Terminal 2 is home to Southwest Airlines and all international arrivals. As the welcoming point for travelers from the St. Louis region and far off places, Terminal 2 features bold, colorful artwork that grabs the attention of visitors and displays our regional talent and pride.
Wayfinding by Cheryl Wassenaar
Terminal 2, Post-Security, between gates E33 & E34
Wayfinding by St. Louis artist Cheryl Wassenaar repurposes commercial, real estate, and business signage to indirectly communicate with travelers. By combining fragments of multiple signs from former local businesses, Wassenaar reimagines their original purpose and reclaims the region’s history.
Wayfinding is composed of eight pieces: dash, channel II, lock, You Call It a Cloud: Ascent, decibel, parlance, and a three-dimensional piece, Tower of Babble 24, all made from found signage.
Perch Here Between Flights by Solomon Thurman
Terminal 2, Post-Security, near gate E10.
We all seek refuge and rest when we travel. St. Louis artist Solomon Thurman expands on that theme extending beyond airport travelers to other high-flyers: birds. Perch Here Between Flights is a series of 14 acrylic paintings of bird houses and birds in flight and is curated by Patricia Smith Thurman, Solomon’s wife. The paintings were inspired by a trip to Mobile, Alabama where Solomon visited an estate with more than 300 birdhouses on the property.
Perch Here Between Flights is on display through April 2019.
The Proper Aim of Work is to Provide Leisure by Brian DePauli
Terminal 2, Post-Security, between gates E18 & E20
Brian DePauli’s exhibition is composed of two oil paintings, Life’s a Beach (pictured) and Retired, that use humor and optimism to remind viewers that each day provides the opportunity for new experiences.

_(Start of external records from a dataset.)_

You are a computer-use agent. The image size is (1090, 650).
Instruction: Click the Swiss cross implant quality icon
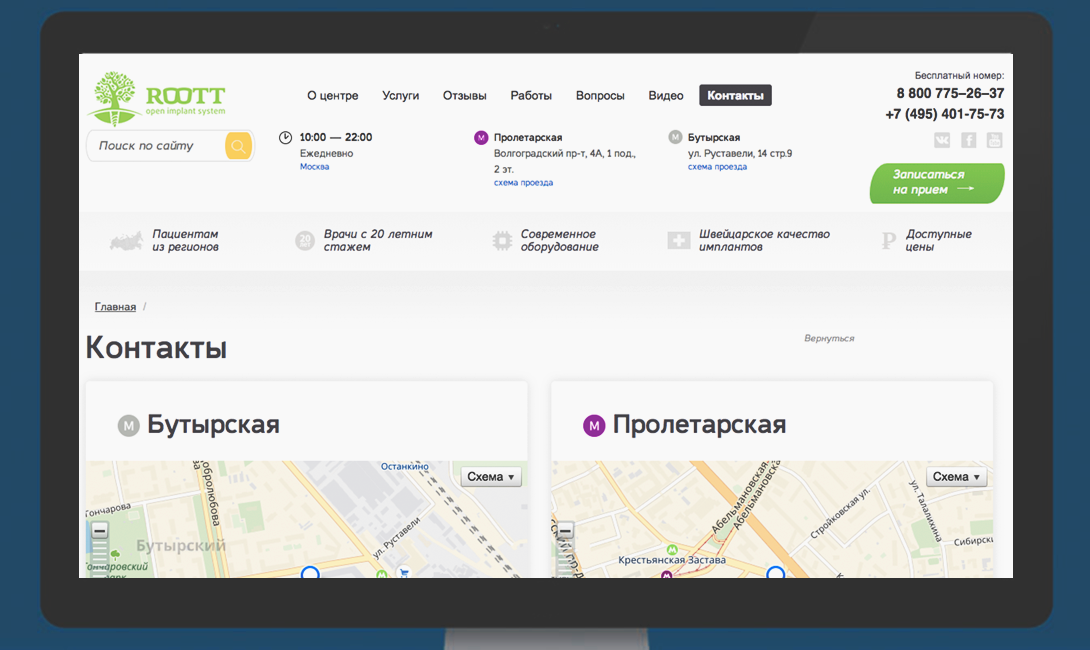[x=679, y=241]
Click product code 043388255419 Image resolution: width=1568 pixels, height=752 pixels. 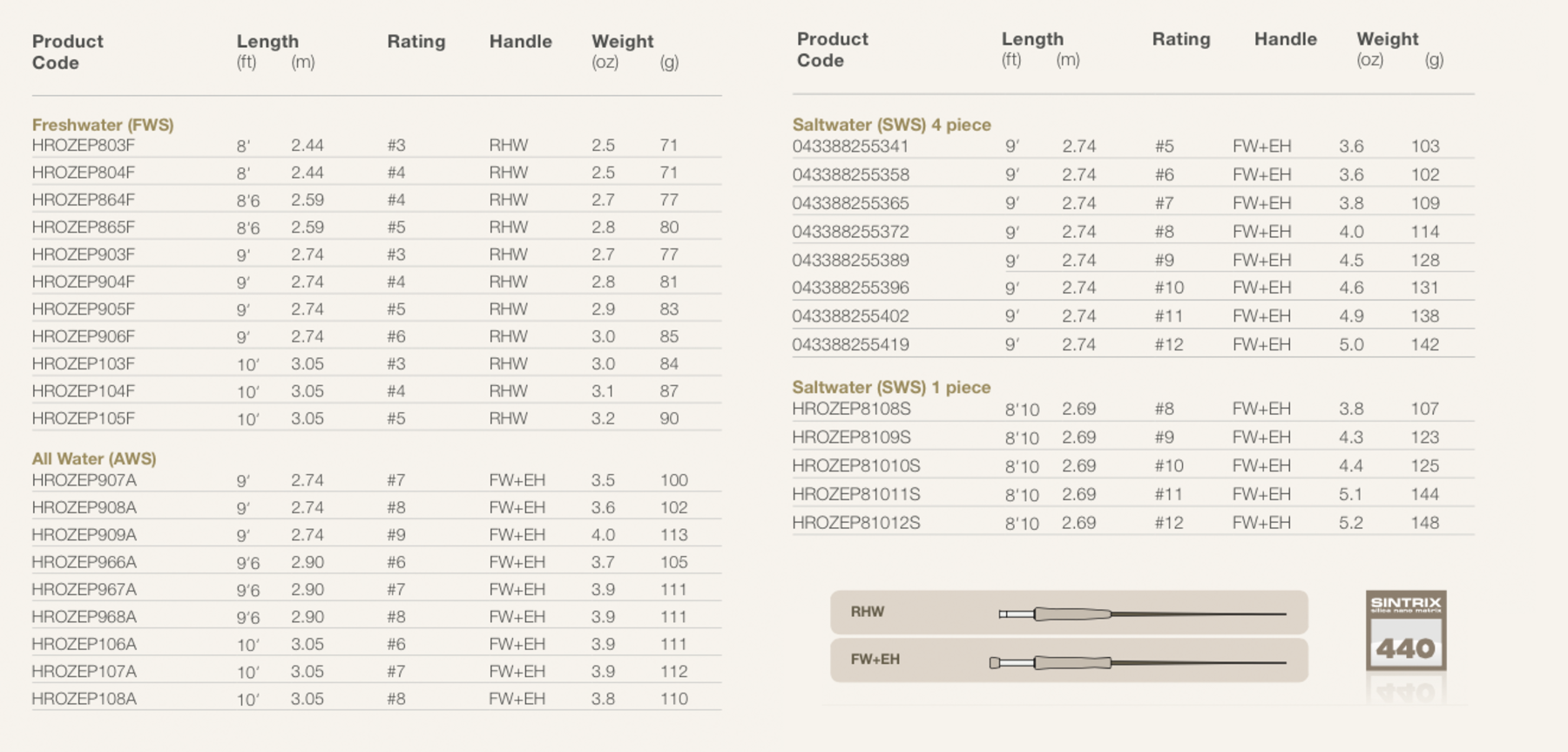(x=850, y=344)
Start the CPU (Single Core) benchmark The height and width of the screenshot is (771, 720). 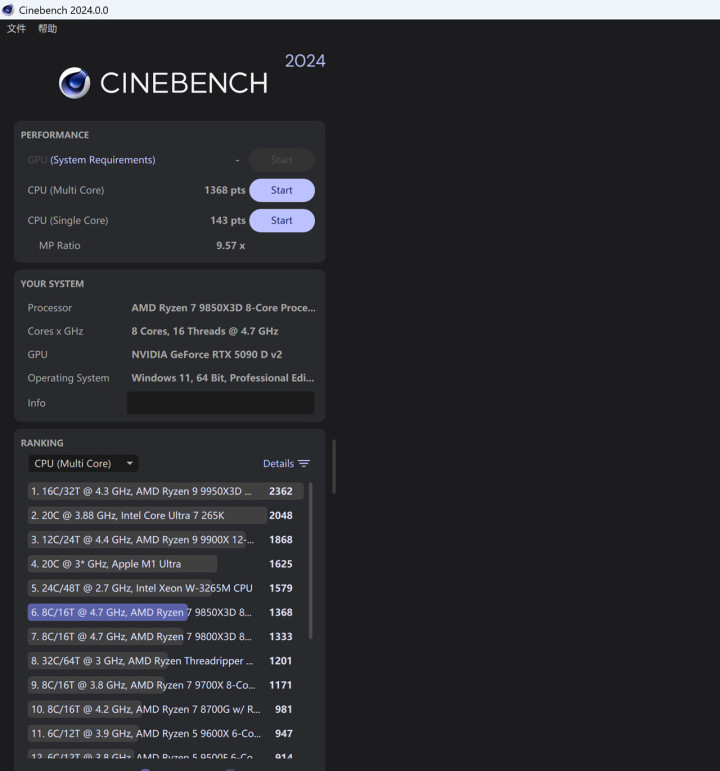pos(281,220)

A multidisciplinary artist, Depauli’s work functions on multiple levels, from surface meaning to deeper conceptual themes.
The Proper Aim of Work is to Provide Leisure is on display through May 27, 2019.

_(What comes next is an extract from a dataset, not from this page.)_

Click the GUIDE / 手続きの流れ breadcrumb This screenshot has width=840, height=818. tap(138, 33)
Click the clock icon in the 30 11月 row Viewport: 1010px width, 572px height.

Spectroplexus, by Graduate Students of Sam Fox School of Architecture and Design at Washington University
Terminal 2, Ticketing Level
Spanning nearly 100 feet, Spectroplexus reacts to the site with the idea of "confluence," addressing both the geographical context of St. Louis and the constant current of diverse passengers through the airport. The terminal itself is a unique space that exhibits various hybrid identities, such as organic movement versus rigid configurations of people, as well as the artificial mechanisms of flight. Spectroplexus reflects these concepts through a gradating array of geometric surfaces and the intricate armature on which it is suspended.
Sensación de Vuelo by Leonardo Nierman
Terminal 2 lawn, between domestic and international arrivals
The 10-foot tall sculpture, (which translated from Spanish means "Flying Sensation"), is constructed of intertwined steel ribbons that point to the sky and reflect the air and land above and below where visitors stand. The reflective steel may remind visitors of one of St. Louis’ most iconic images, the St. Louis Arch. Sensación de Vuelo was a gift by the artist to St. Louis on behalf of the people of Mexico.

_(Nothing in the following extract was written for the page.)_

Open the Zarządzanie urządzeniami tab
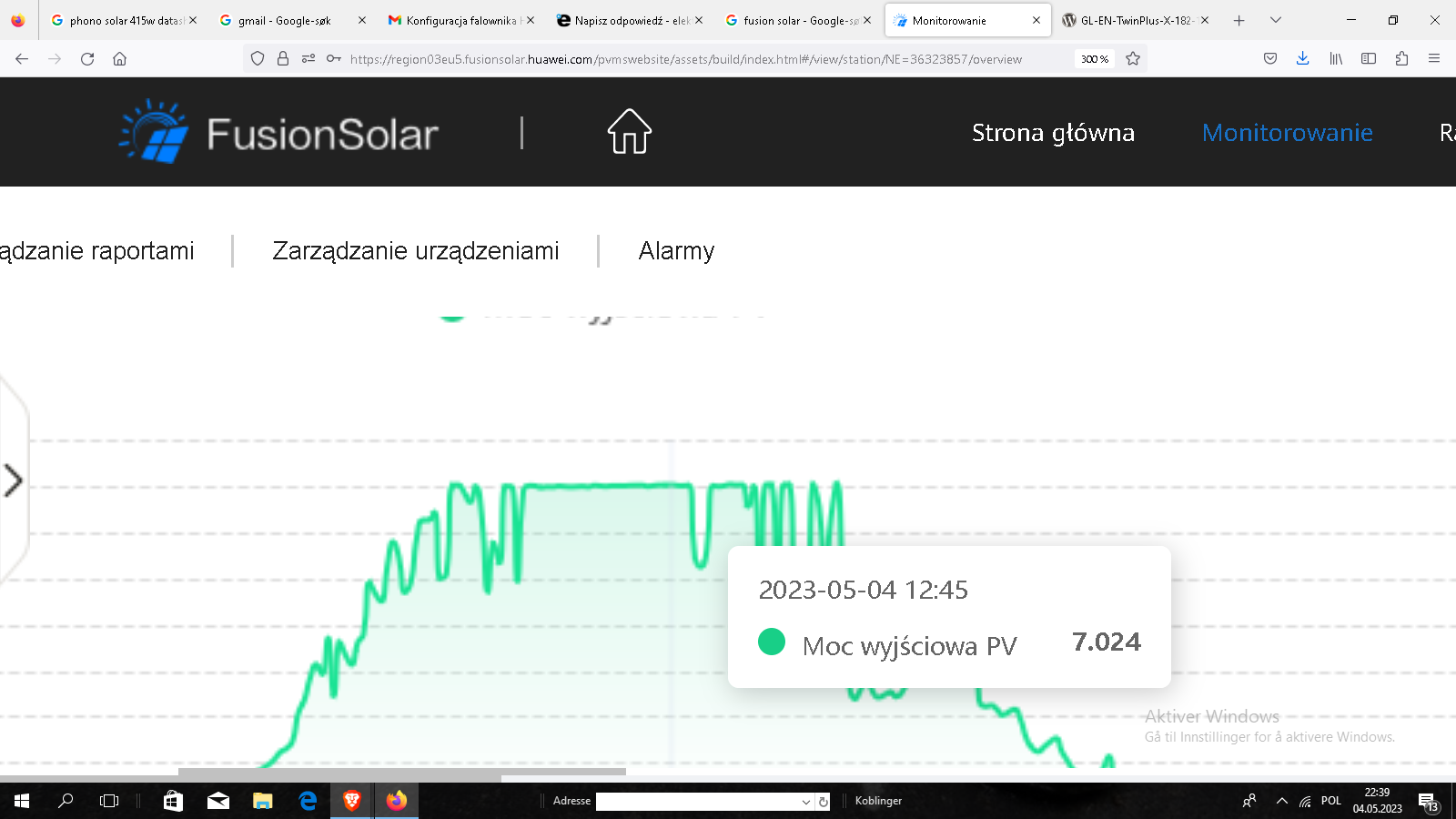 click(x=416, y=251)
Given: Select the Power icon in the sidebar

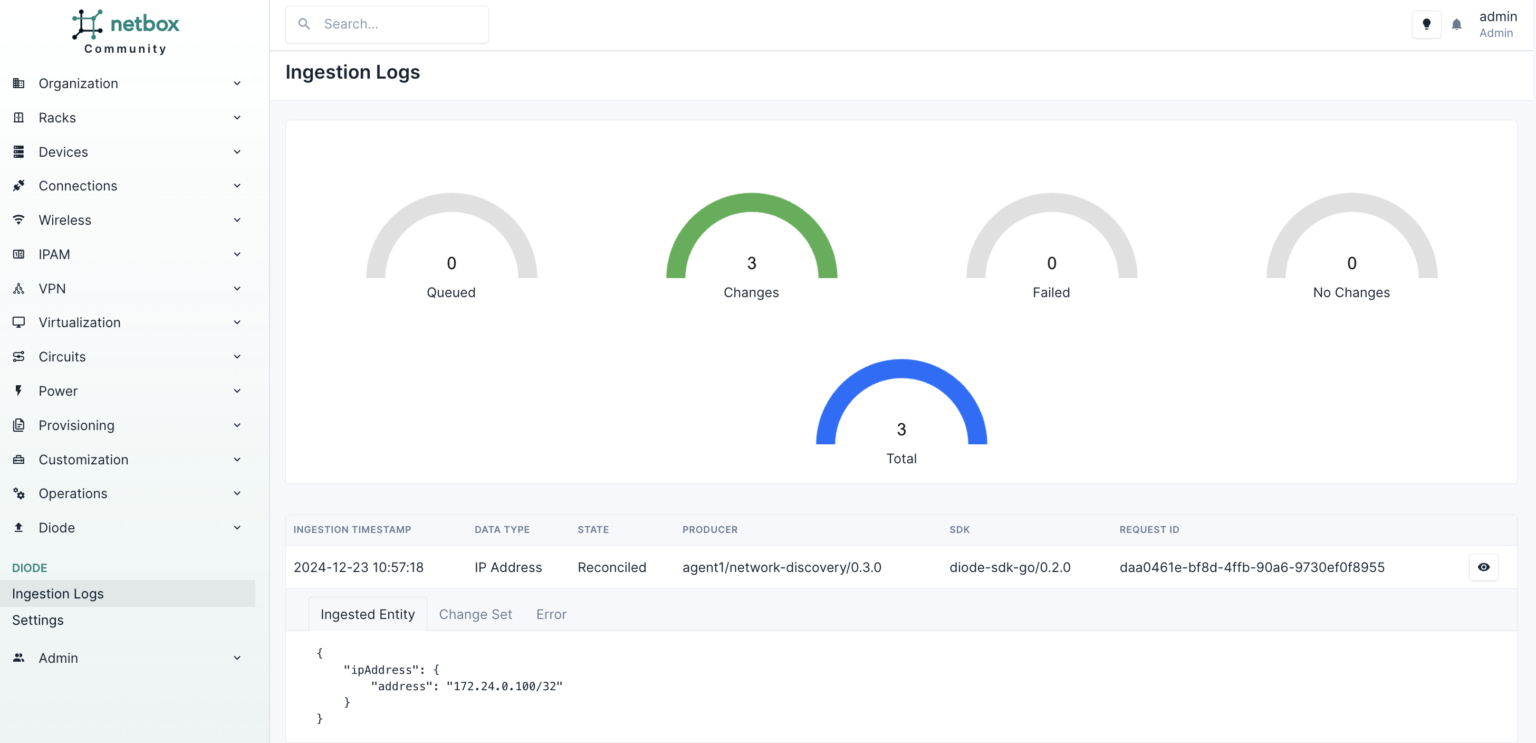Looking at the screenshot, I should click(x=17, y=390).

Alight on St. Louis by Ellie Balk
Over 10 nights, Ellie Balk hand-painted some 30 different colors to create this abstract map drawn from the street grid of a section of St. Louis City. This map, located Terminal 2 Baggage Claim, Carousel 1 gives the viewers the feeling of soaring over St. Louis in a plane, as many of them just did.
Ebb and Flow IV by Megan Singleton
Megan Singleton’s work interprets USDA geospatial data of the Lower Missouri River watershed, which encompasses the area near the Airport. Singleton used pulp paper to mimic the lines of the watershed, which creates a dynamic relief along the wall. The opposite wall displays a series of botanical drawings of native Missouri aquatic plants. The drawings were laser cut from handmade paper, made from the very plants that the cut out drawings depict.
International Arrivals Baggage Claim
We Have Now Arrived by Susan Haejin Lee
Finding home and a sense of belonging at the airport is at the heart of this mural greeting international passengers arriving at St. Louis Lambert International Airport (STL). Located in the Customs Baggage Claim area in Terminal 2, We Have Now Arrived captures the timeless and symbolic reunions we see every day at airports between friends and families and those who have just arrived. Lee delivers fanciful portraits in vivid colors amongst a backdrop of a bustling, big, international city skyline. The mural stretches 34 feet across three-sides of a conveyor system atop the baggage carousel.